▸ **Required work**
Output must match the records, character for character.

Stored data

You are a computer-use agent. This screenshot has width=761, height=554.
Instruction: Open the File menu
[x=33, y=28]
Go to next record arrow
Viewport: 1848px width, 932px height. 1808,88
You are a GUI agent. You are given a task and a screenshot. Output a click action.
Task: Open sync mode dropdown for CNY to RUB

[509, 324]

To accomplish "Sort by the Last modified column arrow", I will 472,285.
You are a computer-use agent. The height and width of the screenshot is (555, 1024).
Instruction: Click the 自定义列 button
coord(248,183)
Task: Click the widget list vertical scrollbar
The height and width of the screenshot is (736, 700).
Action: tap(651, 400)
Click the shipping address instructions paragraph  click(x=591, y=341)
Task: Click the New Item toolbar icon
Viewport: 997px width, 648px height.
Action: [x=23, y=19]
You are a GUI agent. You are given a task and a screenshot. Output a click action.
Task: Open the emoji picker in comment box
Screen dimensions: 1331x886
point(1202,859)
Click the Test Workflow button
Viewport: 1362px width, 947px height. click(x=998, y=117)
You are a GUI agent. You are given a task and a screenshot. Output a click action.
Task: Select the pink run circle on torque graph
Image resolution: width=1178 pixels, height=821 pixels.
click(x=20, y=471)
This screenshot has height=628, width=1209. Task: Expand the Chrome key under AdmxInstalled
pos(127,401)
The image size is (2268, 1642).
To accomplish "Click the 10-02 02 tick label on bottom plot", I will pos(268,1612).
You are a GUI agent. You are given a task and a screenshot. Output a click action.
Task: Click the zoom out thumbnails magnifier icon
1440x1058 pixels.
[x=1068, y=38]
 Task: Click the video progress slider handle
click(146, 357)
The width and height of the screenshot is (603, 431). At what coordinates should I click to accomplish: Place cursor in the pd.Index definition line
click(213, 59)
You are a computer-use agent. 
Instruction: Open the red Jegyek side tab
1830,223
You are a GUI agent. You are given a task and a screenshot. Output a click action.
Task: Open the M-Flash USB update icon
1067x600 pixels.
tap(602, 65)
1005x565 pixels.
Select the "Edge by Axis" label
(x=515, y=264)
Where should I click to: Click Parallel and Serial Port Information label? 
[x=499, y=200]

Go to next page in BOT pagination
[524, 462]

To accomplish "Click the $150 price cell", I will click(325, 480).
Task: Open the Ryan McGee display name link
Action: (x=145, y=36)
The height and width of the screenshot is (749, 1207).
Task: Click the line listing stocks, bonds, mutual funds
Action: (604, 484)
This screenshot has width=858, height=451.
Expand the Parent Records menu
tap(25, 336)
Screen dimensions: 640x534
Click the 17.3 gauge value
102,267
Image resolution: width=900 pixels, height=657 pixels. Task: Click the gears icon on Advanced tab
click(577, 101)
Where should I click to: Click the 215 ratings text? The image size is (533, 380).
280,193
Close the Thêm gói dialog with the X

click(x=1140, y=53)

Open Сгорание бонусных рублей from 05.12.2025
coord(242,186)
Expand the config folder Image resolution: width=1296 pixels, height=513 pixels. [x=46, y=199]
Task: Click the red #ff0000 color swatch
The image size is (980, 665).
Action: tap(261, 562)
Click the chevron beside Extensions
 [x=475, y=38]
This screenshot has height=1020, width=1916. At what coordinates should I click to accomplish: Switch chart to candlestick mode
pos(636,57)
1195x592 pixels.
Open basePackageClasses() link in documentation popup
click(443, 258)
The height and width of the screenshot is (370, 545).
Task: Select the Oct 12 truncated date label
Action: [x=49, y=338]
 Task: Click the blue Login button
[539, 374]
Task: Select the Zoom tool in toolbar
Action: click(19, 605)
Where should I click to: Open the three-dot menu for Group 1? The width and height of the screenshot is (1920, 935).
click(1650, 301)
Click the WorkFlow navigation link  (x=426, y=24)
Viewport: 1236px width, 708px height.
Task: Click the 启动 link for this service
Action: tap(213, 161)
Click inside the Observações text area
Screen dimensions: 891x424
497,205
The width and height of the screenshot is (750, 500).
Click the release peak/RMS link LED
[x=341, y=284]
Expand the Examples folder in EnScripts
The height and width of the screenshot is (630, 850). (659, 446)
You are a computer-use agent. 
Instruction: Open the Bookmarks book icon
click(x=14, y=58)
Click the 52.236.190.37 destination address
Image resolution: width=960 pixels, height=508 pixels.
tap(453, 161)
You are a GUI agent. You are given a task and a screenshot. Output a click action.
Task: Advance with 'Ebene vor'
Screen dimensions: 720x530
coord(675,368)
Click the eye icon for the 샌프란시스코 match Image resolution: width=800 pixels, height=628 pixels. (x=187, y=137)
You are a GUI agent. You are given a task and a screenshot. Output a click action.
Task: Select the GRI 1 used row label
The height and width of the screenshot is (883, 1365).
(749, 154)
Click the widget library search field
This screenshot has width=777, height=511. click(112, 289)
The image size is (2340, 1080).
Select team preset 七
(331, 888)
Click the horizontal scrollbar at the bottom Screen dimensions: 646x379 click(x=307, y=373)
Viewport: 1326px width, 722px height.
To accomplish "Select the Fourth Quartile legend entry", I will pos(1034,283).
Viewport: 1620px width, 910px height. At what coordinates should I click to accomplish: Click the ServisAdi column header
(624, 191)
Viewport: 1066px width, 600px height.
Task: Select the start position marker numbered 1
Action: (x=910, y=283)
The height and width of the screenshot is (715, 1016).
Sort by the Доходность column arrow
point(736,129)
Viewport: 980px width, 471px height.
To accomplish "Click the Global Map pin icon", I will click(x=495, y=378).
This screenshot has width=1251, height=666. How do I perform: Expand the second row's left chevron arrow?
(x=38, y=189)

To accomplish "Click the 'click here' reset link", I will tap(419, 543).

▸ **Response area**
You are a computer-use agent. This screenshot has width=761, height=554.
Instruction: Open the File menu
[x=33, y=28]
Go to next record arrow
Viewport: 1848px width, 932px height. 1808,88
You are a GUI agent. You are given a task and a screenshot. Output a click action.
Task: Open sync mode dropdown for CNY to RUB

[509, 324]

To accomplish "Sort by the Last modified column arrow", I will 472,285.
You are a computer-use agent. The height and width of the screenshot is (555, 1024).
Instruction: Click the 自定义列 button
coord(248,183)
Task: Click the widget list vertical scrollbar
The height and width of the screenshot is (736, 700).
Action: tap(651, 400)
Click the shipping address instructions paragraph  click(x=591, y=341)
Task: Click the New Item toolbar icon
Viewport: 997px width, 648px height.
Action: [x=23, y=19]
You are a GUI agent. You are given a task and a screenshot. Output a click action.
Task: Open the emoji picker in comment box
Screen dimensions: 1331x886
point(1202,859)
Click the Test Workflow button
Viewport: 1362px width, 947px height. click(x=998, y=117)
You are a GUI agent. You are given a task and a screenshot. Output a click action.
Task: Select the pink run circle on torque graph
Image resolution: width=1178 pixels, height=821 pixels.
click(x=20, y=471)
This screenshot has height=628, width=1209. Task: Expand the Chrome key under AdmxInstalled
pos(127,401)
The image size is (2268, 1642).
To accomplish "Click the 10-02 02 tick label on bottom plot", I will pos(268,1612).
You are a GUI agent. You are given a task and a screenshot. Output a click action.
Task: Click the zoom out thumbnails magnifier icon
1440x1058 pixels.
[x=1068, y=38]
 Task: Click the video progress slider handle
click(146, 357)
The width and height of the screenshot is (603, 431). At what coordinates should I click to accomplish: Place cursor in the pd.Index definition line
click(213, 59)
You are a computer-use agent. 
Instruction: Open the red Jegyek side tab
1830,223
You are a GUI agent. You are given a task and a screenshot. Output a click action.
Task: Open the M-Flash USB update icon
1067x600 pixels.
tap(602, 65)
1005x565 pixels.
Select the "Edge by Axis" label
(x=515, y=264)
Where should I click to: Click Parallel and Serial Port Information label? 
[x=499, y=200]

Go to next page in BOT pagination
[524, 462]

To accomplish "Click the $150 price cell", I will click(325, 480).
Task: Open the Ryan McGee display name link
Action: (x=145, y=36)
The height and width of the screenshot is (749, 1207).
Task: Click the line listing stocks, bonds, mutual funds
Action: (604, 484)
This screenshot has width=858, height=451.
Expand the Parent Records menu
tap(25, 336)
Screen dimensions: 640x534
Click the 17.3 gauge value
102,267
Image resolution: width=900 pixels, height=657 pixels. Task: Click the gears icon on Advanced tab
click(577, 101)
Where should I click to: Click the 215 ratings text? The image size is (533, 380).
280,193
Close the Thêm gói dialog with the X

click(x=1140, y=53)

Open Сгорание бонусных рублей from 05.12.2025
coord(242,186)
Expand the config folder Image resolution: width=1296 pixels, height=513 pixels. [x=46, y=199]
Task: Click the red #ff0000 color swatch
The image size is (980, 665).
Action: tap(261, 562)
Click the chevron beside Extensions
 [x=475, y=38]
This screenshot has height=1020, width=1916. At what coordinates should I click to accomplish: Switch chart to candlestick mode
pos(636,57)
1195x592 pixels.
Open basePackageClasses() link in documentation popup
click(443, 258)
The height and width of the screenshot is (370, 545).
Task: Select the Oct 12 truncated date label
Action: [x=49, y=338]
 Task: Click the blue Login button
[539, 374]
Task: Select the Zoom tool in toolbar
Action: click(19, 605)
Where should I click to: Open the three-dot menu for Group 1? The width and height of the screenshot is (1920, 935).
click(1650, 301)
Click the WorkFlow navigation link  (x=426, y=24)
Viewport: 1236px width, 708px height.
Task: Click the 启动 link for this service
Action: tap(213, 161)
Click inside the Observações text area
Screen dimensions: 891x424
497,205
The width and height of the screenshot is (750, 500).
Click the release peak/RMS link LED
[x=341, y=284]
Expand the Examples folder in EnScripts
The height and width of the screenshot is (630, 850). (659, 446)
You are a computer-use agent. 
Instruction: Open the Bookmarks book icon
click(x=14, y=58)
Click the 52.236.190.37 destination address
Image resolution: width=960 pixels, height=508 pixels.
tap(453, 161)
You are a GUI agent. You are given a task and a screenshot. Output a click action.
Task: Advance with 'Ebene vor'
Screen dimensions: 720x530
coord(675,368)
Click the eye icon for the 샌프란시스코 match Image resolution: width=800 pixels, height=628 pixels. (x=187, y=137)
You are a GUI agent. You are given a task and a screenshot. Output a click action.
Task: Select the GRI 1 used row label
The height and width of the screenshot is (883, 1365).
(749, 154)
Click the widget library search field
This screenshot has width=777, height=511. click(112, 289)
The image size is (2340, 1080).
Select team preset 七
(331, 888)
Click the horizontal scrollbar at the bottom Screen dimensions: 646x379 click(x=307, y=373)
Viewport: 1326px width, 722px height.
To accomplish "Select the Fourth Quartile legend entry", I will pos(1034,283).
Viewport: 1620px width, 910px height. At what coordinates should I click to accomplish: Click the ServisAdi column header
(624, 191)
Viewport: 1066px width, 600px height.
Task: Select the start position marker numbered 1
Action: (x=910, y=283)
The height and width of the screenshot is (715, 1016).
Sort by the Доходность column arrow
point(736,129)
Viewport: 980px width, 471px height.
To accomplish "Click the Global Map pin icon", I will click(x=495, y=378).
This screenshot has width=1251, height=666. How do I perform: Expand the second row's left chevron arrow?
(x=38, y=189)

To accomplish "Click the 'click here' reset link", I will tap(419, 543).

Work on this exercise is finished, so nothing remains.